• WORK REQUIRED
Your task is to copy the stretch of lines in the records below that begins with the line containing "WERAM-Art-0073 (170, 2195)" and ends with the line containing "ENSCSAP00000007455.1 (243, 1263)", exactly as written, with nothing added.
BEGIN INPUT FOR THIS TASK
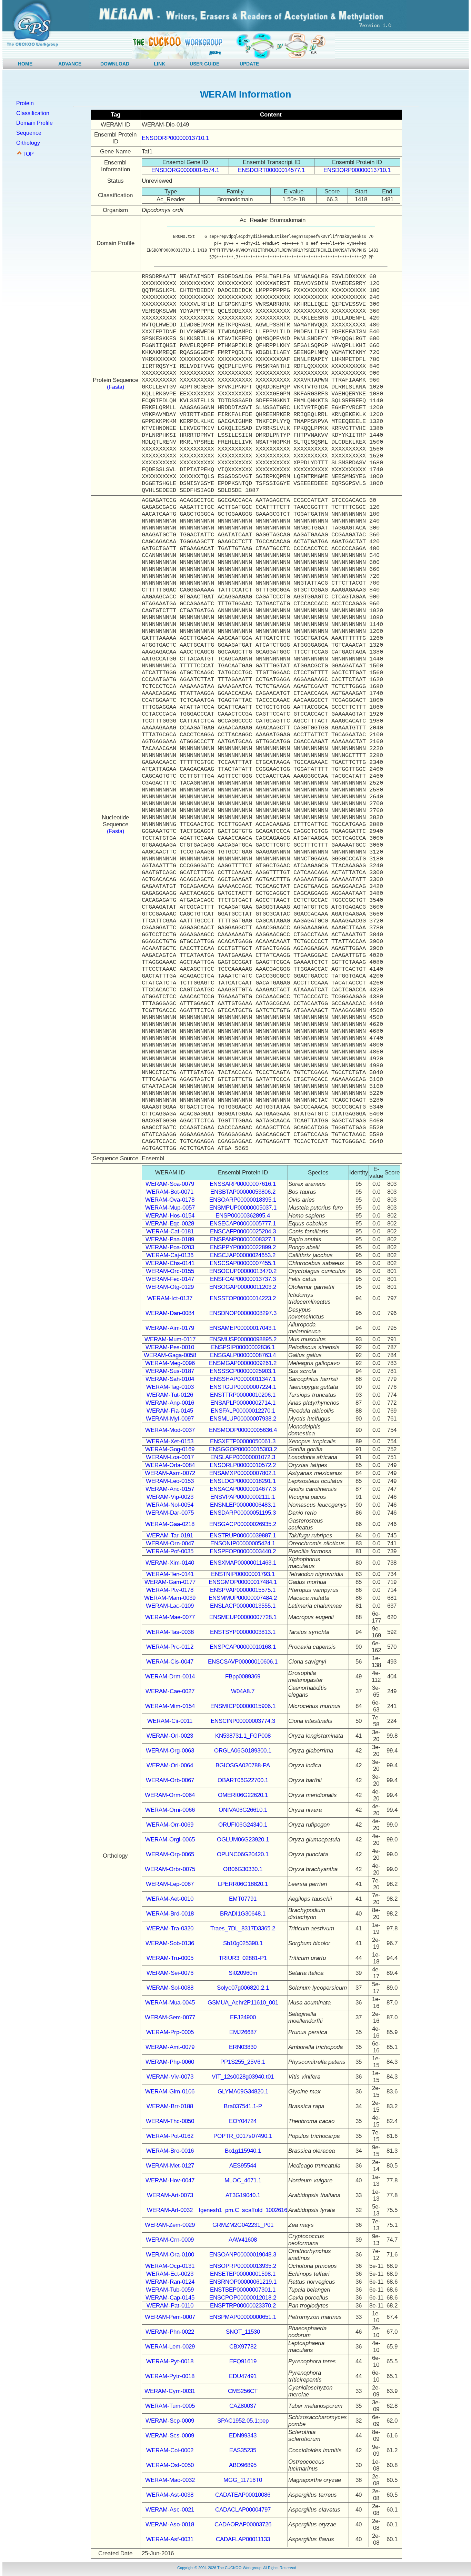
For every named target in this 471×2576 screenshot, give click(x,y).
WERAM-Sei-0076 (170, 1973)
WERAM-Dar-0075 (170, 1512)
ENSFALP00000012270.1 (243, 1410)
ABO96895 (243, 2465)
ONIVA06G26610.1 (243, 1810)
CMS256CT (243, 2391)
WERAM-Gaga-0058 (170, 1355)
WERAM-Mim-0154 (170, 1706)
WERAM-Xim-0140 (170, 1562)
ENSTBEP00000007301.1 (242, 2289)
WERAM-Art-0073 (170, 2195)
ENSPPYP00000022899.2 (243, 1247)
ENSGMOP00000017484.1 (243, 1582)
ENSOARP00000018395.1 (242, 1199)
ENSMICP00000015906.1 (242, 1706)
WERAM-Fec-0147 (170, 1279)
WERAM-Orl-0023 (170, 1736)
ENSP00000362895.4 (243, 1215)
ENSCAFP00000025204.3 (243, 1231)
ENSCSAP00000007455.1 (243, 1263)
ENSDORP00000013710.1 (175, 138)
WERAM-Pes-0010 (170, 1347)
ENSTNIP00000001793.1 (243, 1574)
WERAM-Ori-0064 (170, 1765)
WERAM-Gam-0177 (170, 1582)
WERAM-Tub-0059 (170, 2289)
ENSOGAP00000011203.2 (242, 1287)
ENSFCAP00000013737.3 (243, 1279)
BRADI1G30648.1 (242, 1913)
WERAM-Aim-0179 (170, 1328)
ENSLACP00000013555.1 (242, 1606)
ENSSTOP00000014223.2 (243, 1298)
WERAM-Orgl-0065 (170, 1839)
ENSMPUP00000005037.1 (243, 1207)
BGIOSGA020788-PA (243, 1765)
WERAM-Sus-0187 (170, 1371)
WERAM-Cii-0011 (169, 1721)
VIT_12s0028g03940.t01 (243, 2076)
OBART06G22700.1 (243, 1780)
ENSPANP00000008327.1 (243, 1239)
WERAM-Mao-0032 (170, 2480)
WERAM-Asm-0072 (170, 1473)
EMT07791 (243, 1899)
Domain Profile (34, 123)
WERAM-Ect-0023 (169, 2274)
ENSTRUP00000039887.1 (243, 1535)
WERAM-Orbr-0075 (170, 1869)
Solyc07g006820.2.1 (243, 1987)
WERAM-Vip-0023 (170, 1497)
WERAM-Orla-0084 (170, 1465)
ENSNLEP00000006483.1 (242, 1505)
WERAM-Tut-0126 (170, 1395)
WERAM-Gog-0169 (169, 1449)
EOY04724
END INPUT FOR THIS TASK
• TASK RESPONSE
WERAM-Art-0073 (170, 2195)
ENSPPYP00000022899.2 (243, 1247)
ENSGMOP00000017484.1 (243, 1582)
ENSOARP00000018395.1 (242, 1199)
ENSMICP00000015906.1 (242, 1706)
WERAM-Fec-0147 (170, 1279)
WERAM-Orl-0023 (170, 1736)
ENSP00000362895.4 (243, 1215)
ENSCAFP00000025204.3 (243, 1231)
ENSCSAP00000007455.1 (243, 1263)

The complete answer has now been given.